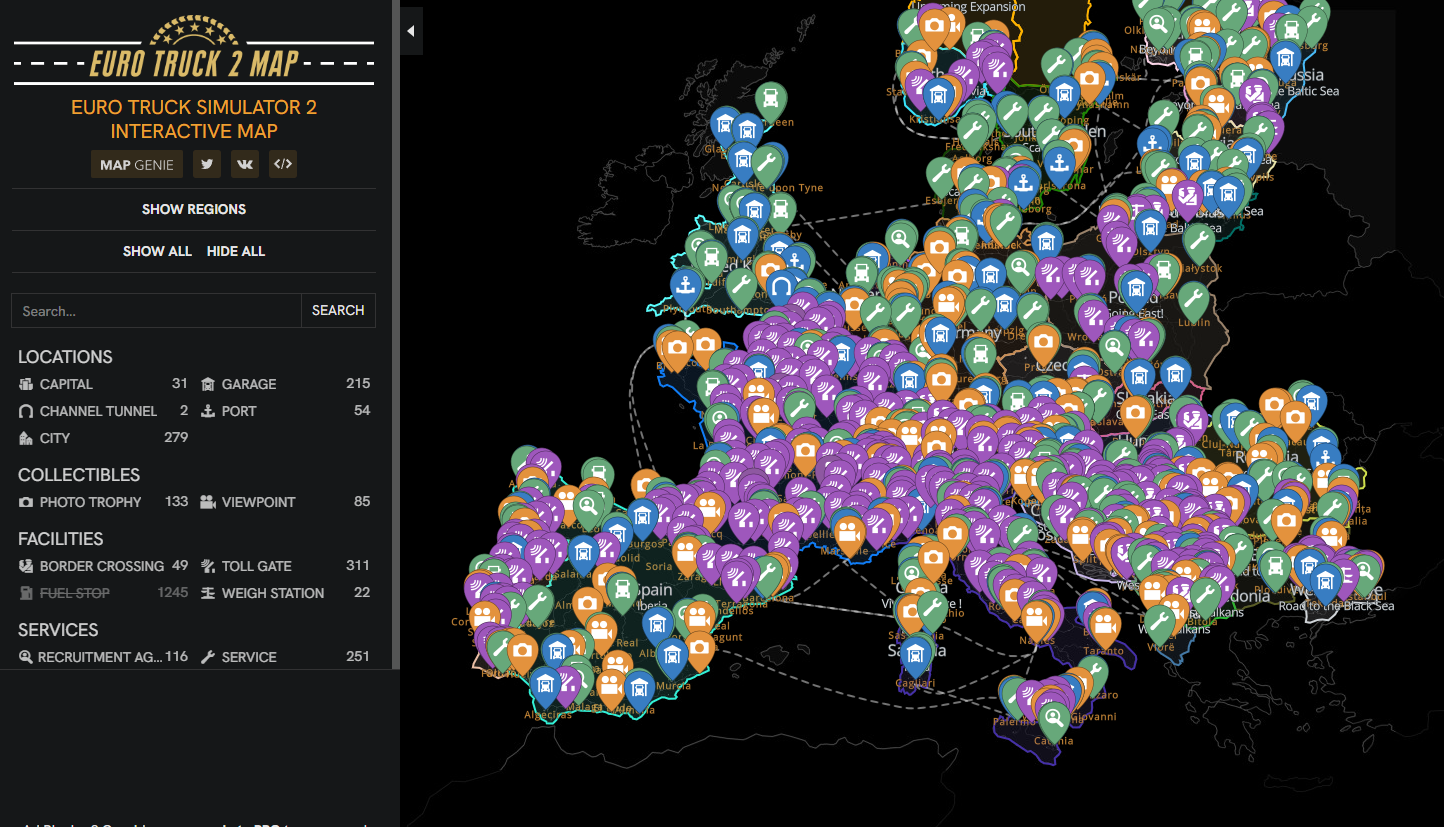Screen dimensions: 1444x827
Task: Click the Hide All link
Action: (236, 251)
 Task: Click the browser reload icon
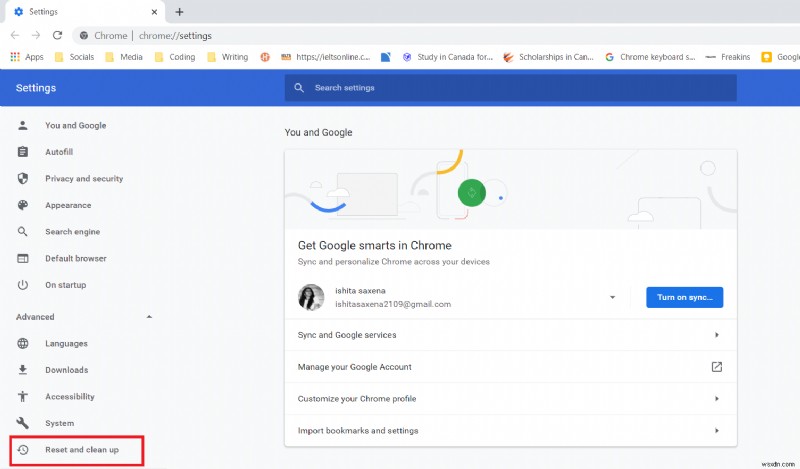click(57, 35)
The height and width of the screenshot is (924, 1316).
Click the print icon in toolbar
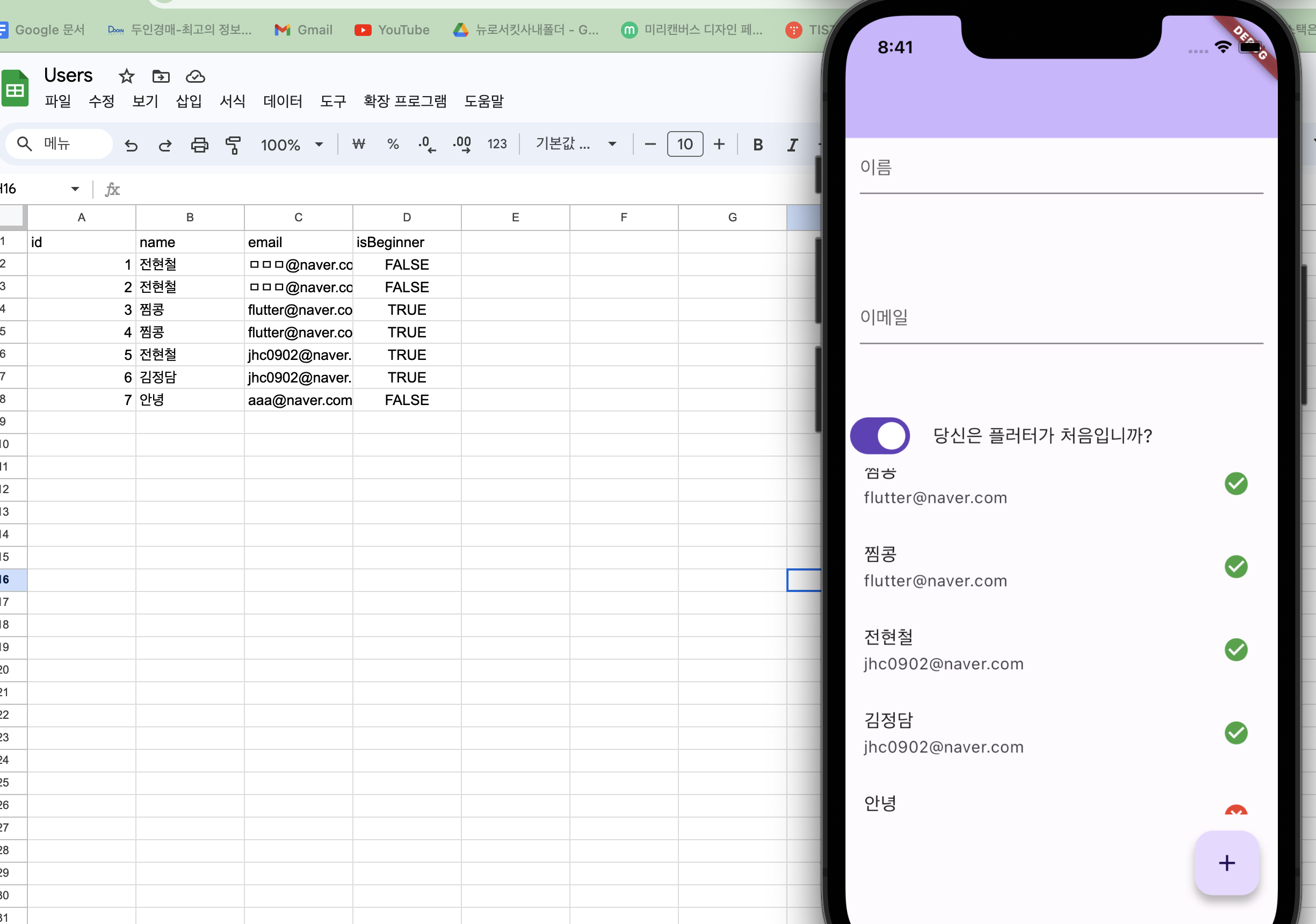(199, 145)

Stated goal -> Print every line above word for word, leaving out the pictures.

Worked answer ->
Screen dimensions: 1444x827
Task: Click the Hide All link
Action: (236, 251)
 Task: Click the browser reload icon
click(57, 35)
The height and width of the screenshot is (924, 1316).
Click the print icon in toolbar
(199, 145)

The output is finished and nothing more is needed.